Two weeks ago, you emerged from barely surviving the wintery snow palace of wherever you’re from (probably New Jersey) and you’ve brought back a new fleet of dynamite outfits that are going to light up your Insta profile and give it the major facelift it deserves. You’ve arrived back at the U: and you’re ready to take your Miami throne. And so far, you’re actually off to a great start.
You’re keeping up that new year’s resolution of going to the gym on a regular basis (kind of), you’ve been going to class and surprisingly they’ve been going well (for now), and your ratio of going out on the town versus staying home cuddling up to a warm blanket while drinking wine and watching Netflix is strong (good luck with that next week).
So right now, everything is great. Except for one thing: you’re cuffed up. And that’s a problem because uncuffing season has officially begun.
Uncuffing season, the time of the year to “uncuff” yourself from your significant (or insignificant) other, is filled with heartbreak, revenge sex, 2 a.m. text messages from your former flame, swiping right on Tinder profiles that you would have once judged another person accepting and many nights of masquera-filled tears while sitting on a curb outside a bar in Coconut Grove while waiting for an Uber X, only to realize the last passenger just threw up six tequila shots and a little bit of taco all over the backseat and the driver decided he’s going charge you for it because he just noticed the smell and thinks you’re lying when you said you didn’t do it.

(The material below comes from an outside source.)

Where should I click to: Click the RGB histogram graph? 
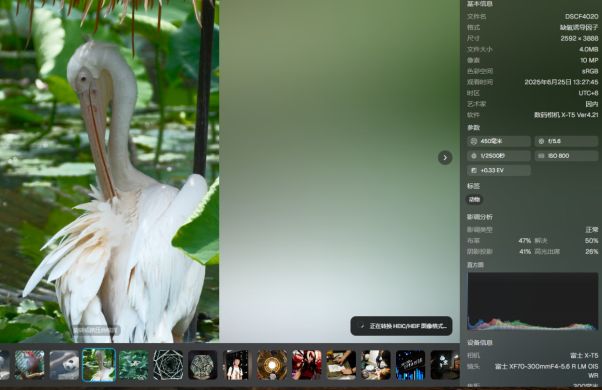point(533,301)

This can be a tough time for those getting broken up with. But in all honesty, sometimes breaking up can be the best thing that you have never wished for.
As a courtesy, if you’re going detach yourself from this person as you begin your own personal emancipation filled with hook-ups and potentially long-lasting flames: do it now. Valentine’s Day is right around the corner (it’s literally in two weeks), and each day you get closer to it you more devastating it will be for soon to be ex-partner. And if you wait longer that V-Day, you might not even break up at all- which is much worse.

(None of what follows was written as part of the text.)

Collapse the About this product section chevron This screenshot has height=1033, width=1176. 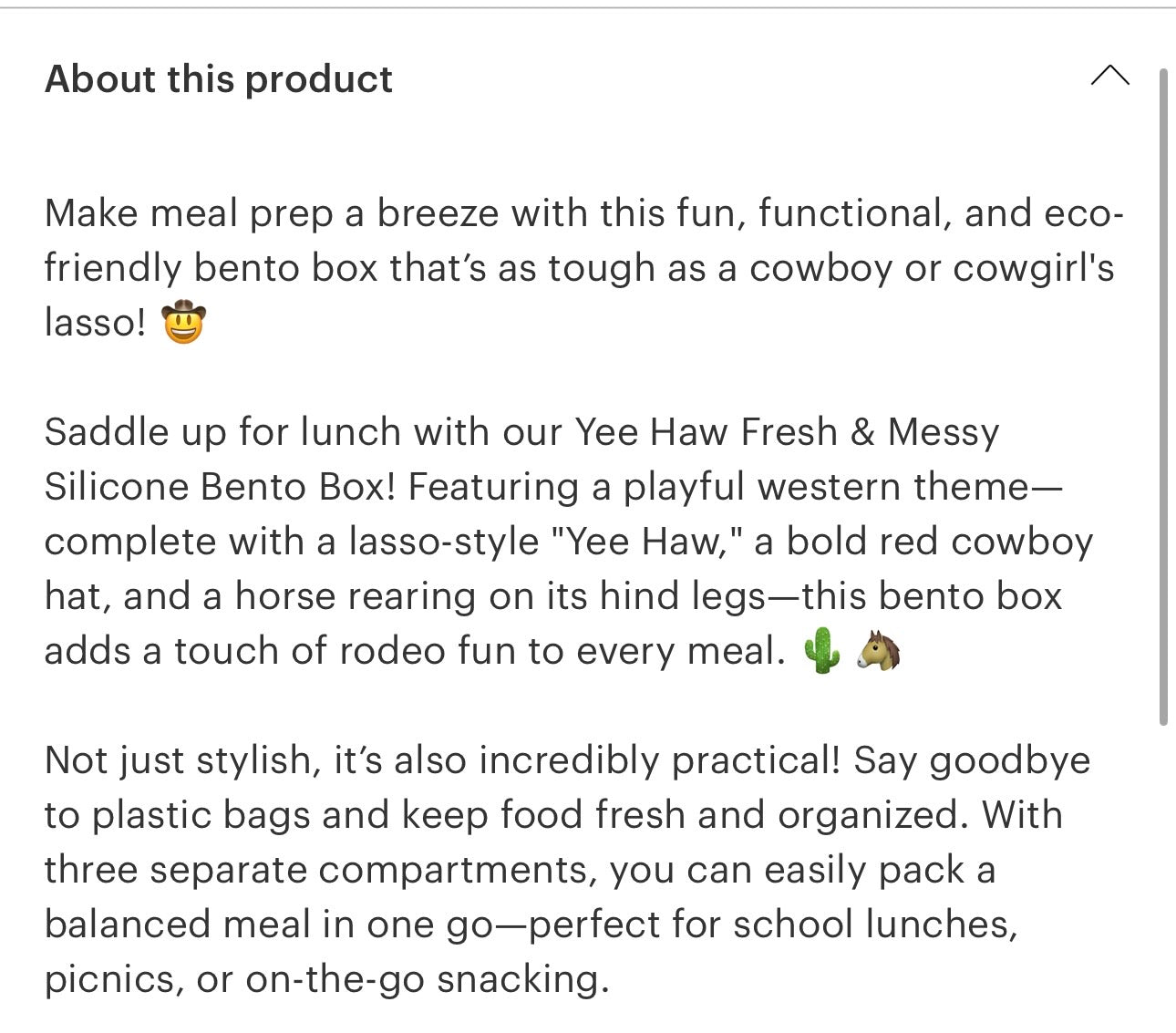[1109, 77]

So if you’re having second thoughts, just remember that this is college. You’re young, and you’re allowed to make mistakes. If you break up with this person you might go on to meet someone else that you’ll end up clicking with in a way that you never have with anyone else, or you might you realize you how much you miss being in a relationship with the person you’re with now一 and that you want to get back together. Anything can happen. You won’t know until you try something (or someone) new.
So, ask out that cute guy that you somehow keep running into, or go flirt with that girl you keep making eye contact with in psych class. Go have fun, form new relationships, and meet new people. Hydration is the key to survival, so stay thirsty my beautiful incestuous UM family.